If you're right, over time it will win. And if you're wrong, you still contributed something to the global effort towards this. Because somebody else might see the thing that you developed and you didn't release, and that might influence the correct decisions.
It's a net gain for society if we all contribute these things more freely and with a little less concern for, "I don't want to be the 11th." I love that perspective.
Tom: We wouldn't have a lot of things that we have today if someone hadn't made that 11th thing. Think of think of something like the iPhone, how many cell phones were there before the iPhone came out? It doesn't matter where you are on the timeline of something, if you have a better idea, put it out there and see what happens. Why would you ever tell someone to not do something? I don't know. It just doesn't make sense to me.

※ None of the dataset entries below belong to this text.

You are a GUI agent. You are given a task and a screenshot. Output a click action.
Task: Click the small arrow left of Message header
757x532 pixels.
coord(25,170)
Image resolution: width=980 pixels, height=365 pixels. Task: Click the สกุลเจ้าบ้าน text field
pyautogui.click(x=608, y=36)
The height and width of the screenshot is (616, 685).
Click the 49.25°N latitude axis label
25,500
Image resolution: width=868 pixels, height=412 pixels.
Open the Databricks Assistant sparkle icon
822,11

Grant: Yeah, that's the first-principles thinking.
Tom: One other thing I wanted to bring up before we get off of change management in general is something I hinted at before, which is how to organize your code base for doing a SaaS version and an enterprise version. This is an interesting story. Early on at GitHub when we started doing GitHub enterprise, or GitHub FI at the time, we were faced with a choice.
That choice is one that everyone's faced with which is, "Do we create a fork of our repository and build enterprise features there? Because we don't need them in the SaaS products, so let's not complicate the SaaS product with them. We'll build those features in the enterprise model only, and then we'll port all of the new stuff from the SaaS model into the enterprise codebase. Because Git can do that. It's good at merging stuff." So that's what we did, we had a separate repository.

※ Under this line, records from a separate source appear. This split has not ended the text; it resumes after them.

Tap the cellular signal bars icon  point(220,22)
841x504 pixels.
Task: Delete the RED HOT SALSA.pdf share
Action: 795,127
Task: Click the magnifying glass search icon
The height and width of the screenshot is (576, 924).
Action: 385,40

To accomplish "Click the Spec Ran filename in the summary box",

We forked off GitHub.com SaaS model repository, and new enterprise features went in there. We hired a person specifically to do this merge process, which was a thankless horrible task, and we did it for a while and it was just extremely slow. Merging is not amazing, ever. If you have conflicts it's a nightmare. It's a never-ending nightmare.
Whenever anyone asks me now I say, "Please. For the love of all that is good in programming, do not make a second repository and try to merge upstream stuff into it. If you have a product of any complexity, it's a nightmare. And not only that, it removes the need for your SaaS developers to think about what enterprise customers need, because they don't see it." This was a problem as well, when you didn't have the enterprise stuff.
There could be things in the product itself, in the normal parts of the product that weren't just ops things. There could be flags in there, even stuff as simple as the header in enterprise was black, so you would know that this was not GitHub.com if you were using both. Because a lot of people that are in the enterprise are using an enterprise installation, they're using GitHub.com for opensource, whatever. They need to know very specifically which one they're on, so the header was always black in GitHub enterprise, so they could know which one they were on.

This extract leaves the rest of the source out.